Pam is the prototype of an extrovert. Me? I don’t know what I am. At parties, I can huddle with anyone, and often I’m the last to leave. I like to chat up grocery clerks and bus drivers.
But that’s as far as my comfort zone takes me.
But I don’t have the elderly loneliness syndrome that apparently strikes people my age. I’m very happy in my life.
Though the young are also prone to feelings of alienation.
Still, I don’t have the same large social circle I enjoyed when I was a 9–5er, partly because the work I love keeps me glued to my computer at home.
The lockdown made me think about growing my base of friends, but I’m not a joiner, the groups easily available to seniors don’t appeal to me. And I find making new connections difficult for someone like me. A little bit old, a little bit shy.
Back in the day, I could rely on others to break the ice. But really, when was the last time you came up to a little old lady with a cane and helped her across the street––to the nearest cafe for a cuppa and a chit-chat?
See what I mean?
No matter, I’ve thought. My online connections go a long way to enriching my life. And as I’ve said, I’m not lonely.
But then came the conversation with the songwriter from LA and the professor from a Bay Area university, yeah the two guys Pam picked up on the beach.
They made it up the stairs with Pam and we made introductions all around.

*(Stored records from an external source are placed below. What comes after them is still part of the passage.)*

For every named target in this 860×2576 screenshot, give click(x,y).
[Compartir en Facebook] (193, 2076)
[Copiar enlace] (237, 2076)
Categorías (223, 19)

For almost a half-hour, I’d say, we chatted and laughed, finding many points of connection, thanks to Pam’s probing questions and willingness to open her life to the strangers, her interest in cycling–bingo, the professor has a cycling website, her time in Santa Monica, yes, that’s where the songwriter lives.
And on and on, we couldn’t stop talking.
Lunchtime called, and we gave our contact info to the songwriter amid promises to stay in touch, an unlikely pairing, the young guys and the little old ladies. But not if you’d listened in on our chat.
Things like age and culture drop away when you just open up and relate to another person.
And that’s what my friend Pam excels at, why she’s a success at photographing strangers. “I establish a relationship first.”
She talks about this on her website, but I already knew that about her. I’ve been watching her in action for fifty years, give or take.
But the other day, after the long shutdown, Pam and I finally had a date to ketchup, as she likes to say, and our connection with these two men reminded me that I could use more of that, making new, engaging friends, which I did that day because of Pam’s superpower.
That’s when I had another realization about Pam and people with her special gift.
They are a national treasure and the secret remedy to the epidemic of loneliness we’ve been reading about.
You say you’re too much of an introvert to break out of your shell and make friends?
No problem. Do what I do. If you’re not an extrovert, or only a part-time social butterfly, hook yourself up to a clone of someone like Pam.
I promise you, you’ll have all the people in your life you need. If you’re lucky, you might even meet two interesting guys on the beach.